Putin setzt derweil seine Taktik der Schmeichelei ein. Er hat schnell verstanden, wie er die Amerikaner in eine für Russland nützliche Position bringen kann. Gleich zu Beginn von Trumps neuer Amtszeit hätschelte er diesen, während sich das russische Aussenministerium weiterhin als absoluter Gegner des Westens gab. Nun schwenkt auch Russlands Aussenminister Sergei Lawrow um und lobt Trump als den «ersten westlichen Politiker überhaupt», der die russische Position begreife.

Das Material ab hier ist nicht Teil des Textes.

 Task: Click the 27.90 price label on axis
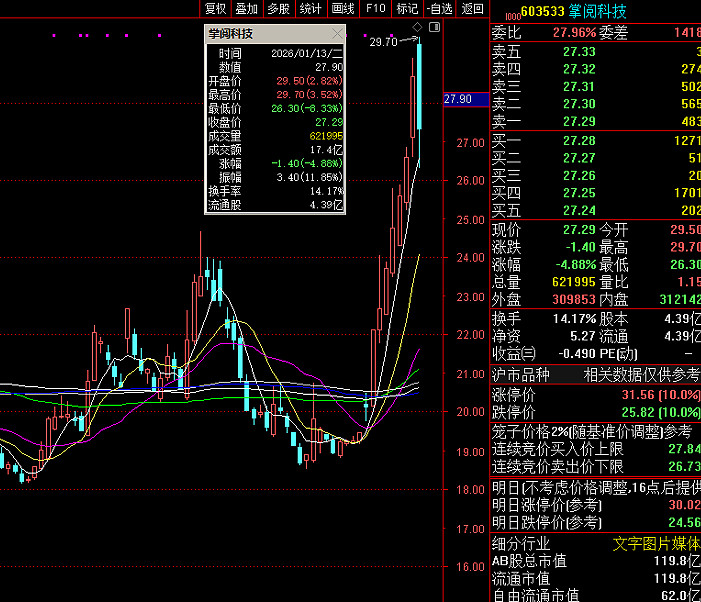[457, 99]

Der neue Gegenspieler war schnell gefunden: Europa. Jene Länder also, die Moskau bis vor kurzem noch als «zustimmend grunzende Satelliten der Vereinigten Staaten» ansah, als Vasallen ohne jegliche Entscheidungsfreiheit. Nun sind sie es, die an allem Schuld sein sollen. Sie seien «Rüpel», wie Putin am Mittwoch in der St. Petersburger Drohnenfabrik sagt. Ja, sie hätten Donald Trump während seiner Wahlkampagne in den USA geradezu «gemobbt». Dieser aber benehme sich nun «ganz zurückhaltend». «Ein recht intelligentes Verhalten», meint Putin, während er verschmitzt in die Kameras des Staatsfernsehens schaut.
Das russische System ist längst auf den Krieg getrimmt
Während es Trump darum geht, den Krieg in der Ukraine, wie er seinen Wählern versprochen hatte, schnell zu beenden, kann Putin warten. Er sieht in dem Amerikaner eine Möglichkeit, Zeit zu gewinnen. Jedes Ergebnis der gemeinsamen Gespräche ist für Moskau bereits ein Erfolg. Putin hat keine Eile: Sein System ist längst auf den Krieg ausgerichtet – politisch, wirtschaftlich, gesellschaftlich.
Putin setzt weiterhin auf seine Maximalforderungen in der Ukraine: Die «Anfangsgründe des Konflikts» müssten beseitigt werden, sagt er immer wieder. Damit meint er nicht zuletzt die Ausweitung der Nato. Schon allein deshalb dürfte Russland keine europäischen Soldaten entlang der Frontlinie akzeptieren. Putin meint aber auch die angebliche «Vernichtung alles Russischen in der Ukraine». Der Kremlherrscher ist nie von seinem Vorhaben abgerückt, eine russlandfreundliche Ukraine zu schaffen. So füttert er weiterhin das Narrativ, Moskau sei stets bereit für Verhandlungen gewesen. Es seien lediglich Selenski und die Europäer, die am Krieg festhielten.